(Screen grounding examples)
——

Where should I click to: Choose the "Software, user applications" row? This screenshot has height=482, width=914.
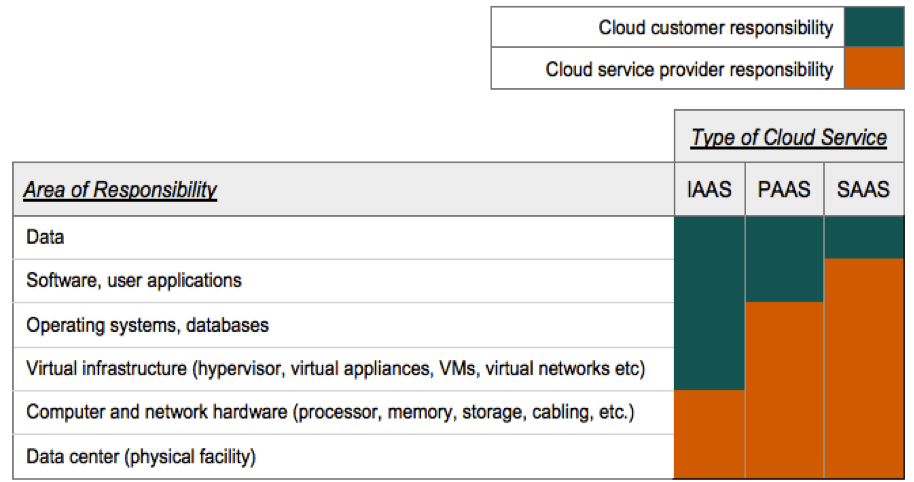point(134,281)
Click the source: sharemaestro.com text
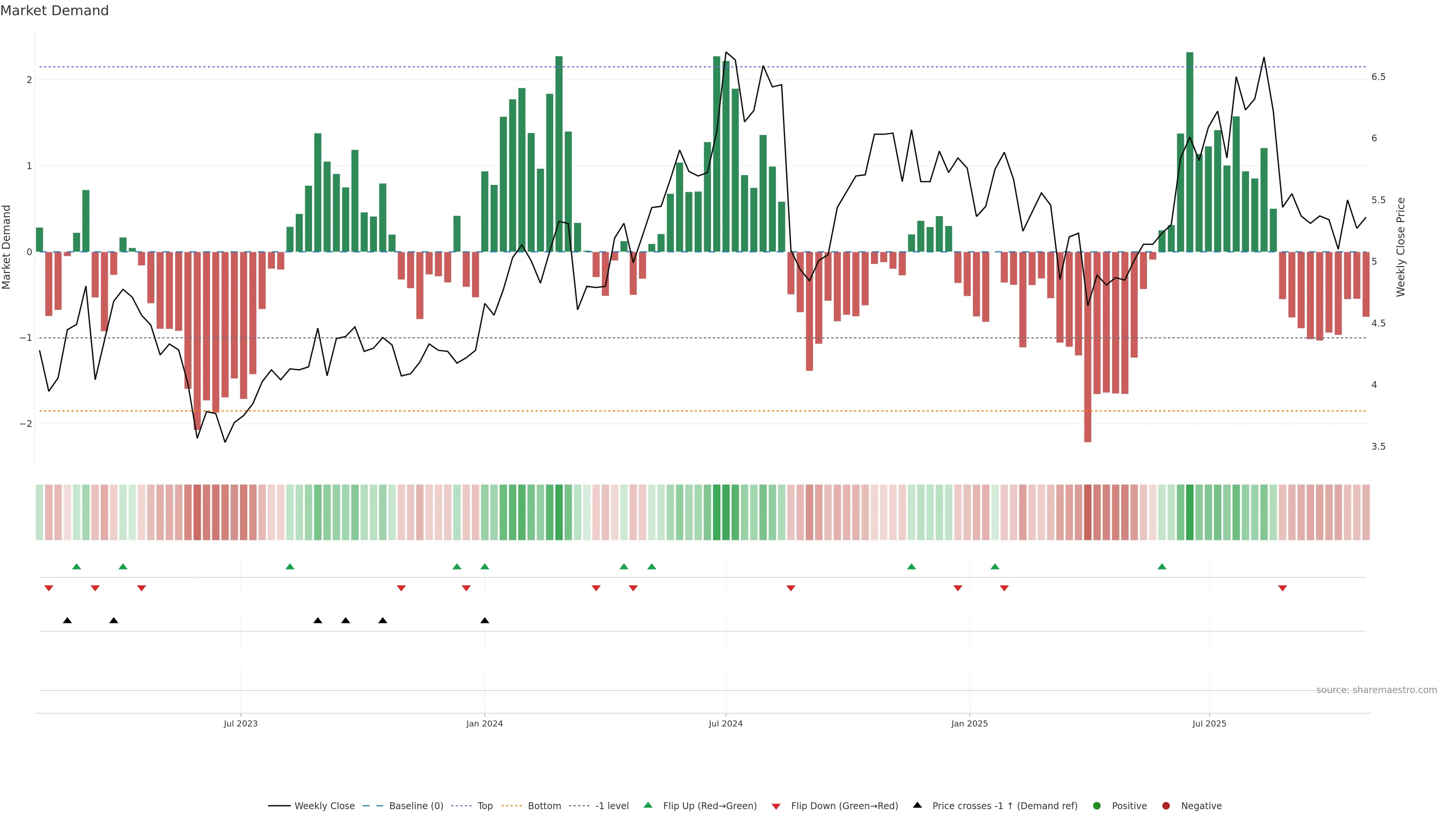 pos(1376,690)

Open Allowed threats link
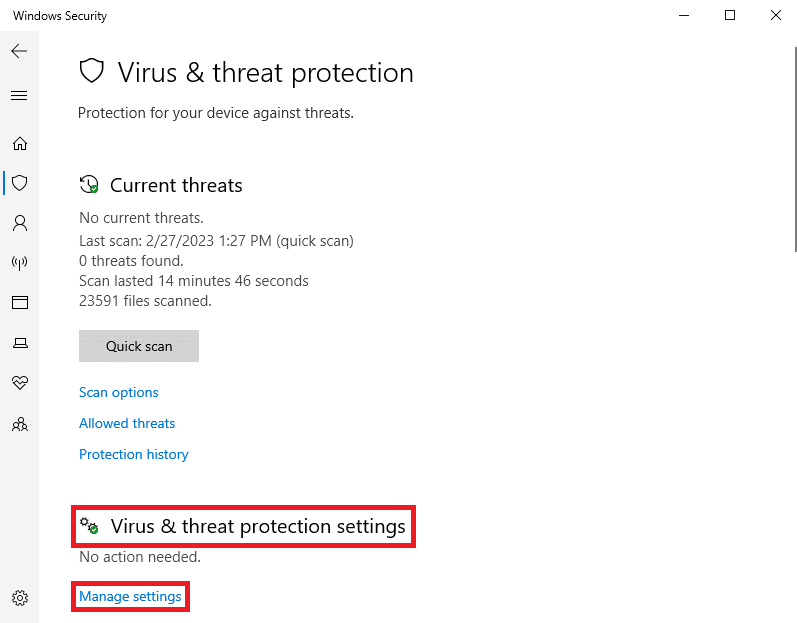127,423
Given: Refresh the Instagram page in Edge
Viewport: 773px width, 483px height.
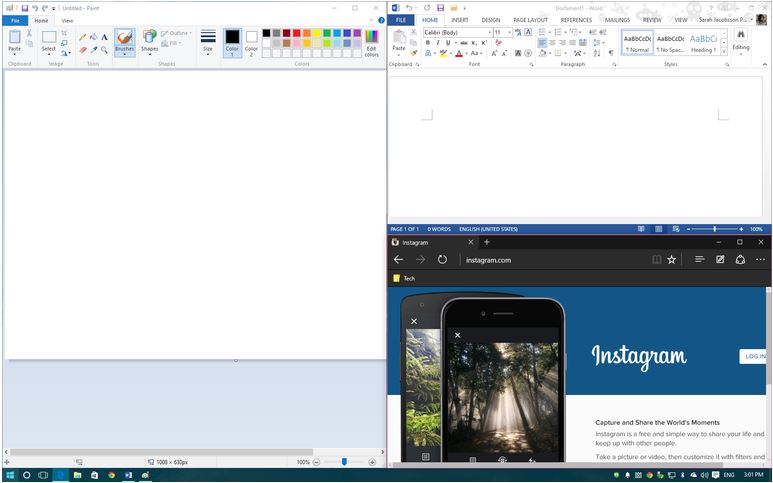Looking at the screenshot, I should pos(442,260).
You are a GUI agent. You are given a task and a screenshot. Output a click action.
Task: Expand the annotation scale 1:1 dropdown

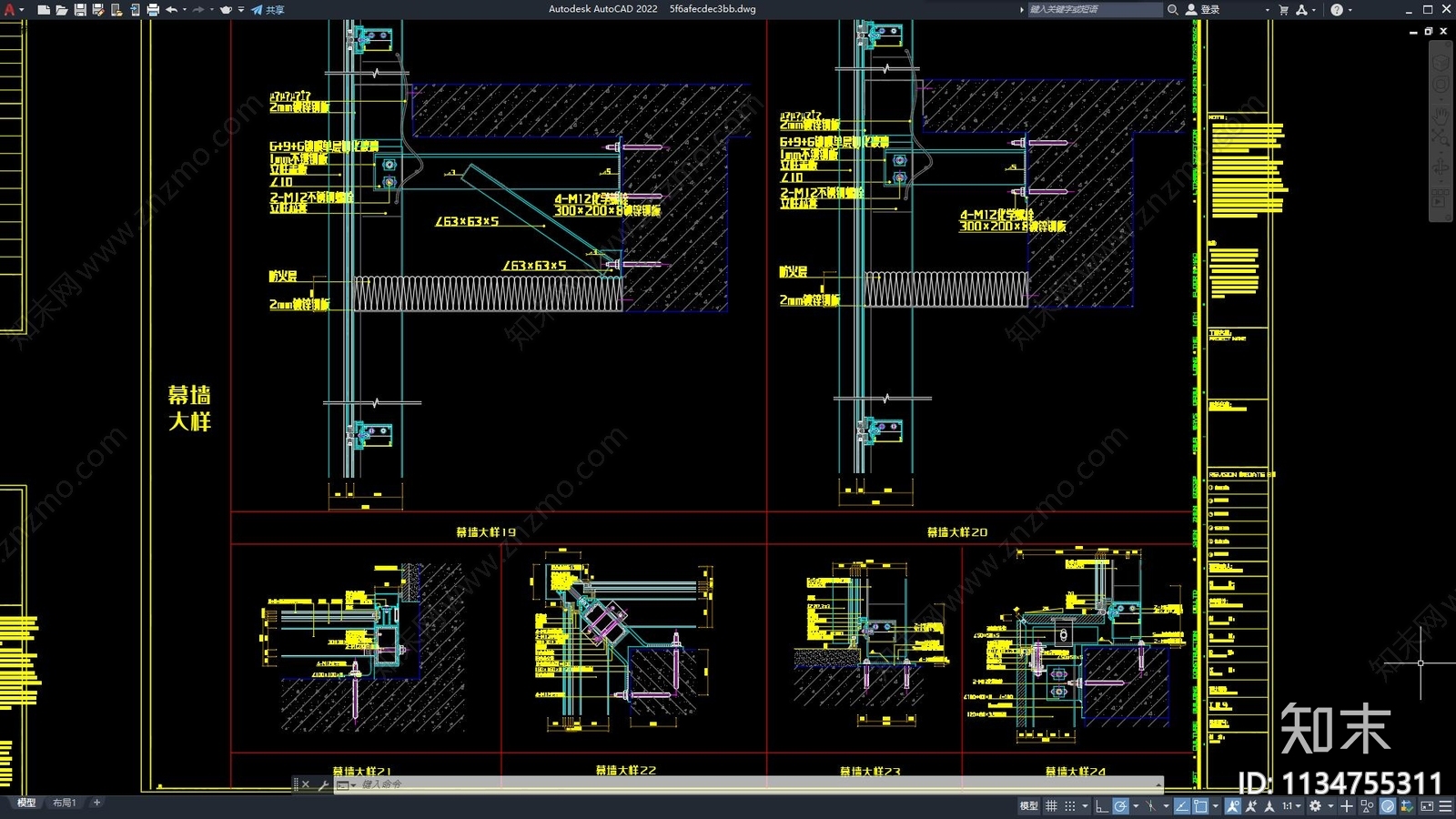coord(1292,806)
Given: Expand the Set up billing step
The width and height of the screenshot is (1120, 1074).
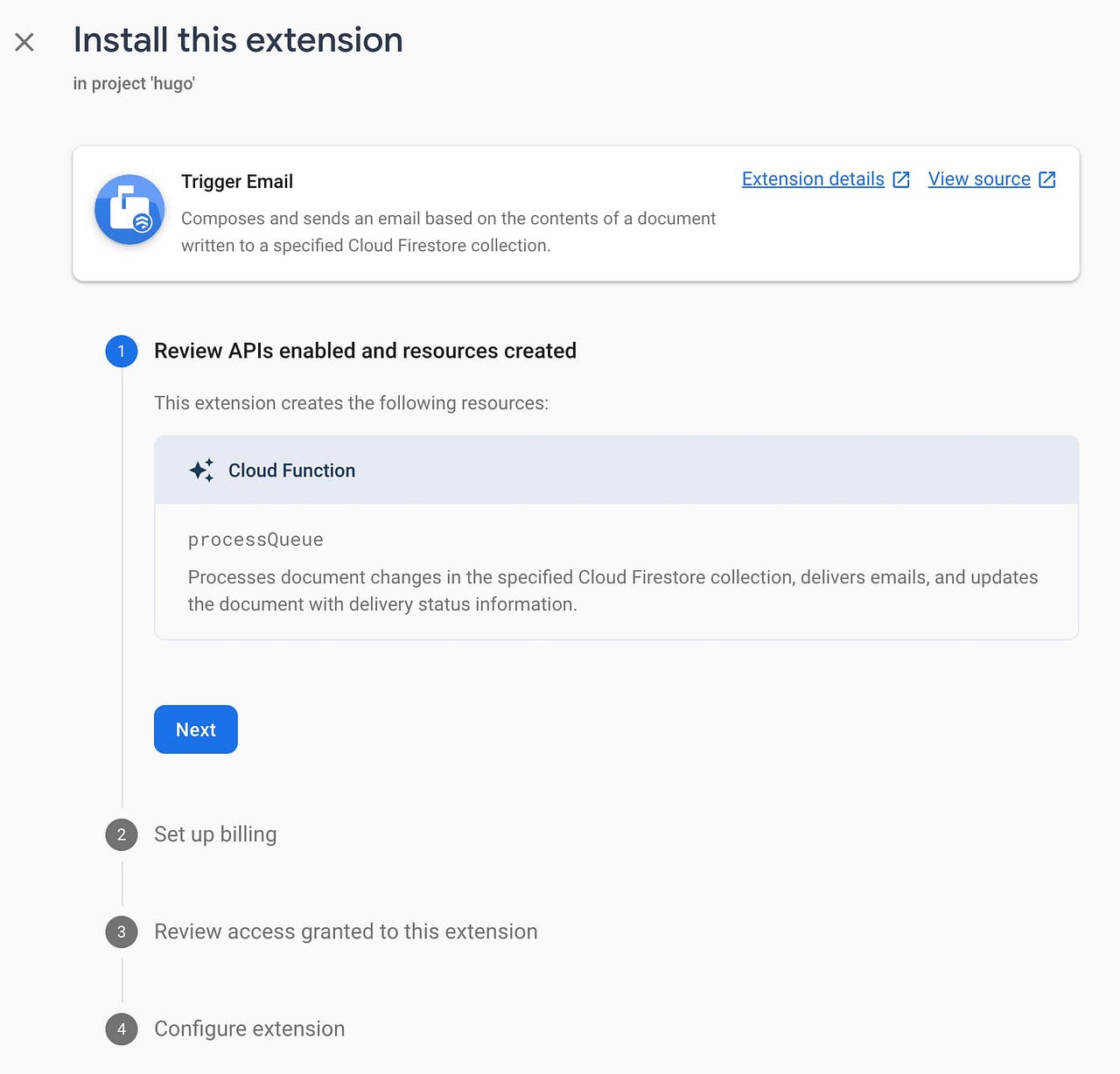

——

▸ WORK TO COMPLETE: Update the rows above by changing every "Expand" to "Open" and leaving all other text as it is. Omit the pictures from your answer.

▸ FINISHED TASK:
Where should I click to: Choose the "Software, user applications" row? This screenshot has height=482, width=914.
point(134,281)
Click the source: sharemaestro.com text
 pos(1376,690)

Open Allowed threats link
127,423
Given: Refresh the Instagram page in Edge
Viewport: 773px width, 483px height.
Looking at the screenshot, I should pos(442,260).
You are a GUI agent. You are given a task and a screenshot. Output a click action.
Task: Open the annotation scale 1:1 dropdown

coord(1292,806)
Given: Open the Set up billing step
The width and height of the screenshot is (1120, 1074).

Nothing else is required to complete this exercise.